Exercise instructions >>
Although the data holds pictures, return only the lines from the one containing "The height and" to the end, exactly, and without them.

Extracted data >>
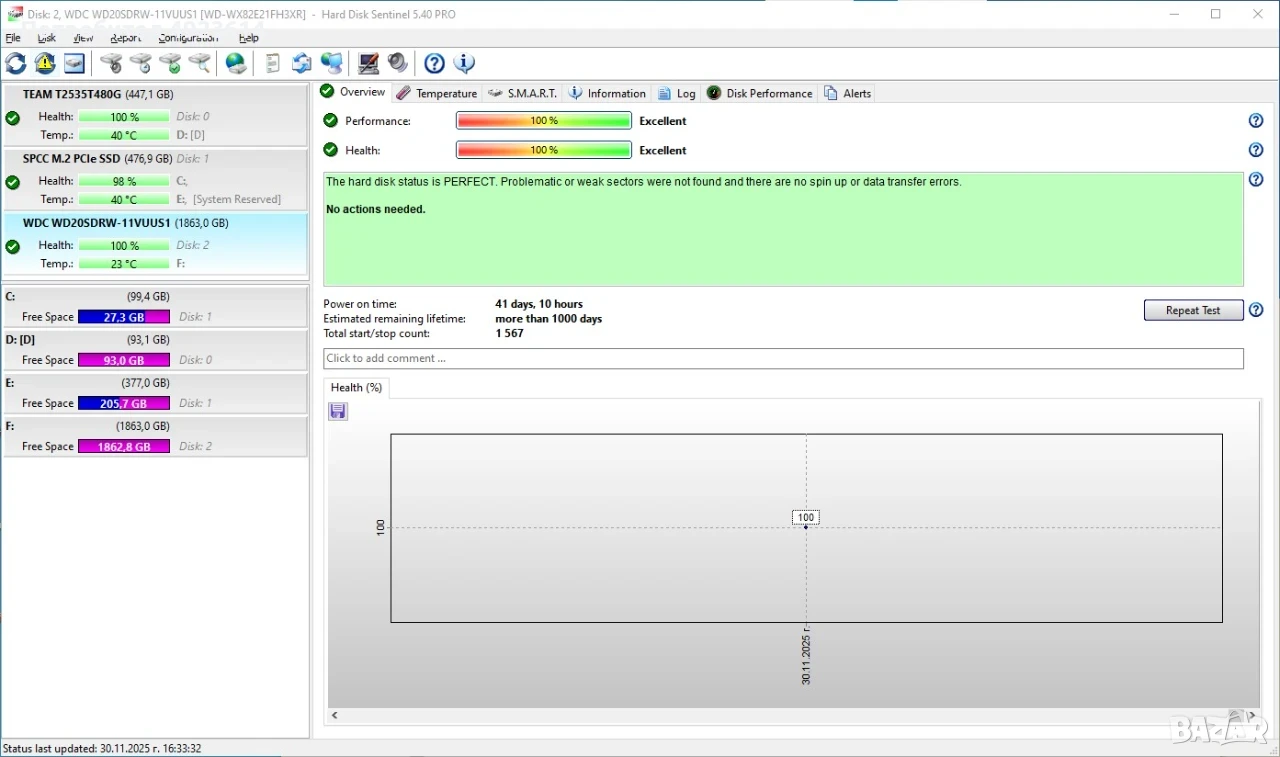Open the report document toolbar icon

click(x=272, y=64)
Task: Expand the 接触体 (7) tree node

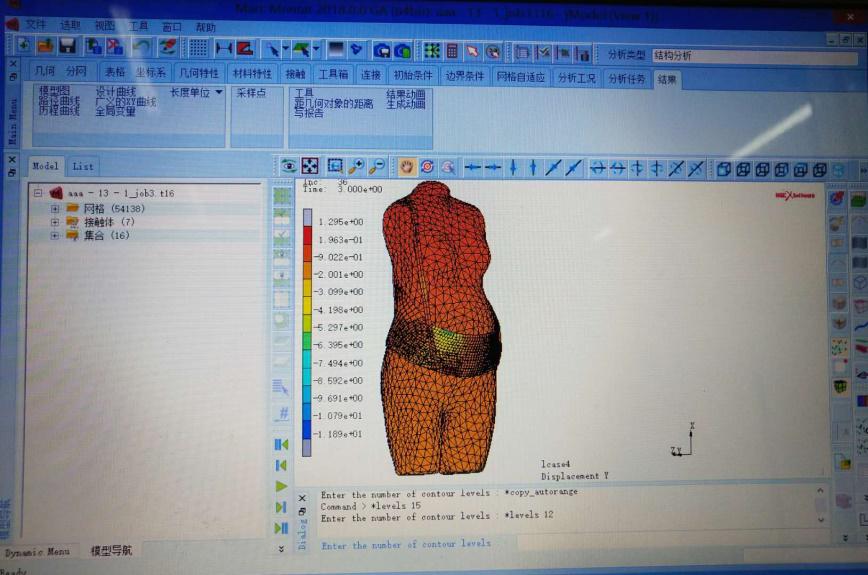Action: [x=55, y=222]
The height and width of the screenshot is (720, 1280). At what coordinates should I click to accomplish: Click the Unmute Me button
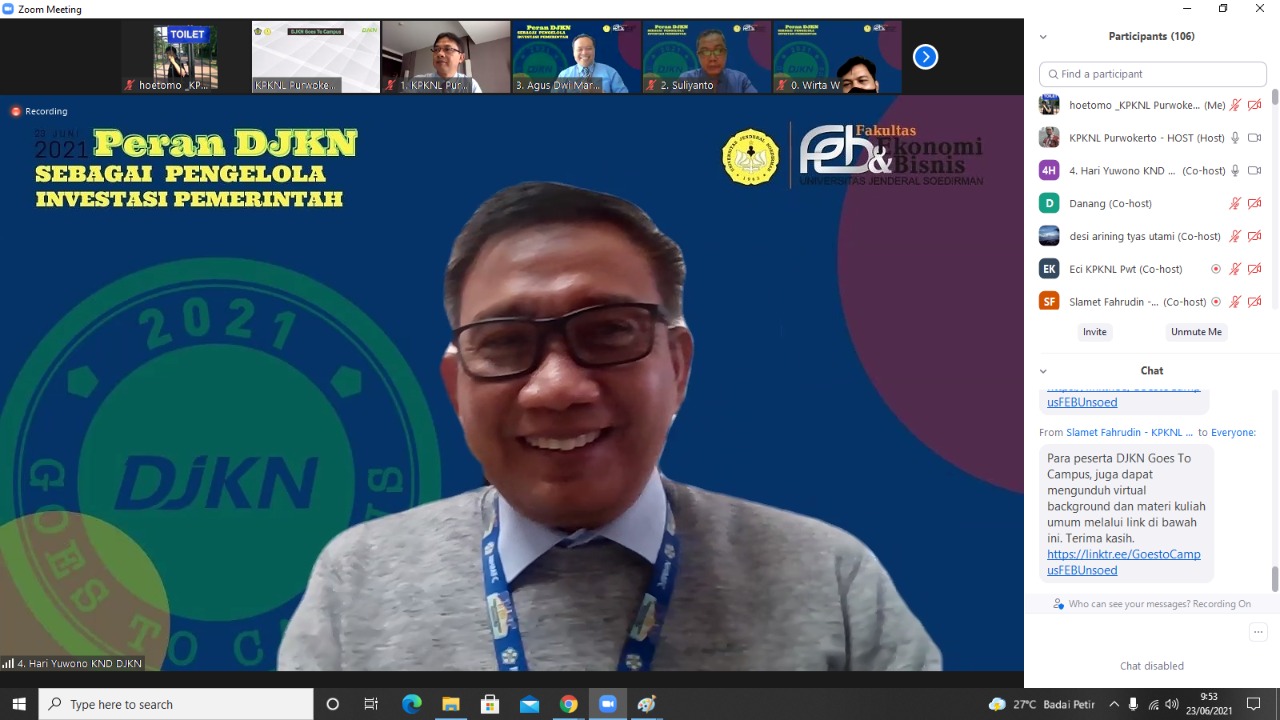pos(1196,331)
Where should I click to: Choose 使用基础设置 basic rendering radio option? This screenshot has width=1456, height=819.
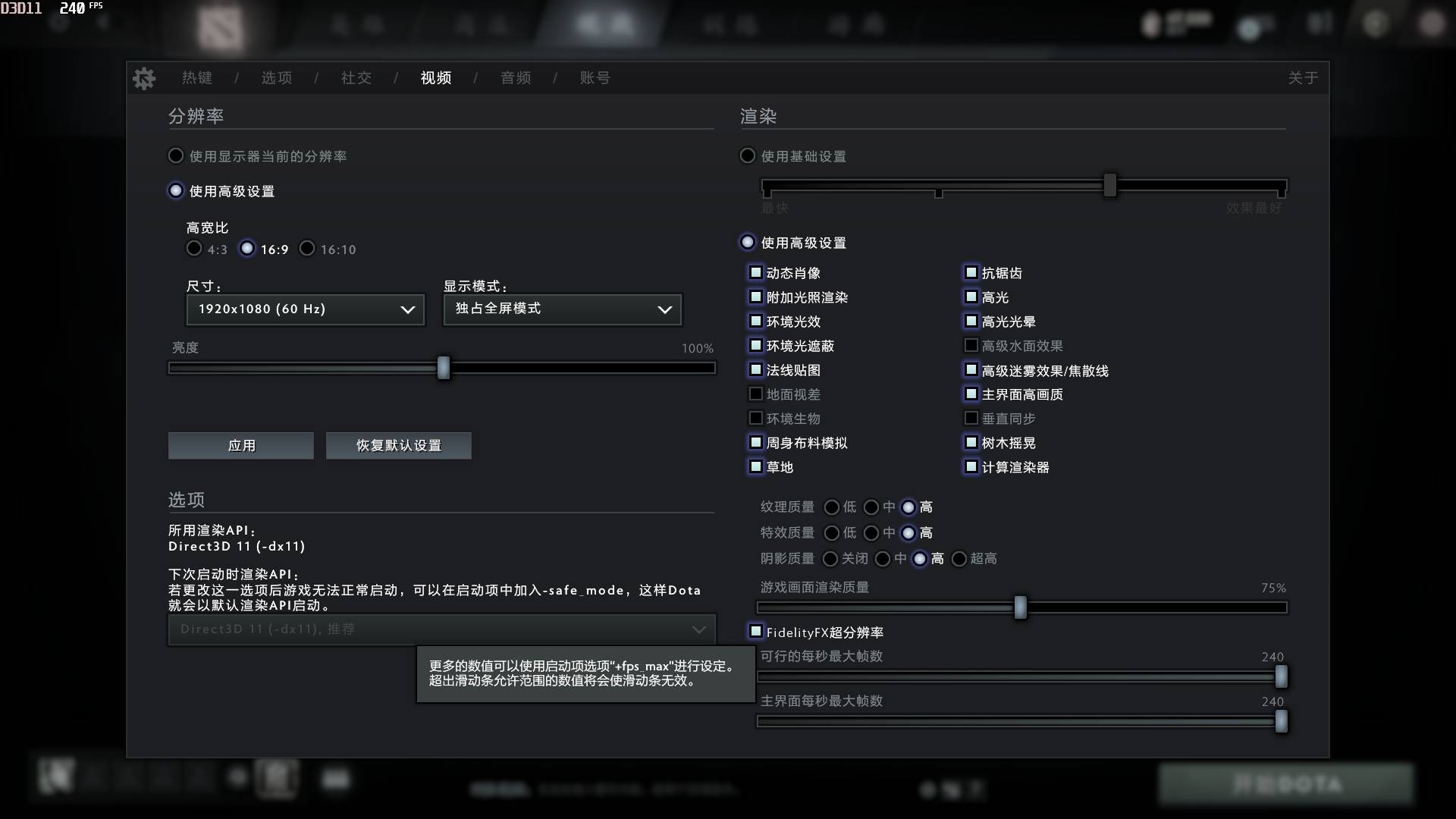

Task response >>
The height and width of the screenshot is (720, 1280). At what coordinates should I click to accomplish: Click the Unmute Me button
pos(1196,331)
Where should I click to: Choose 使用基础设置 basic rendering radio option? This screenshot has width=1456, height=819.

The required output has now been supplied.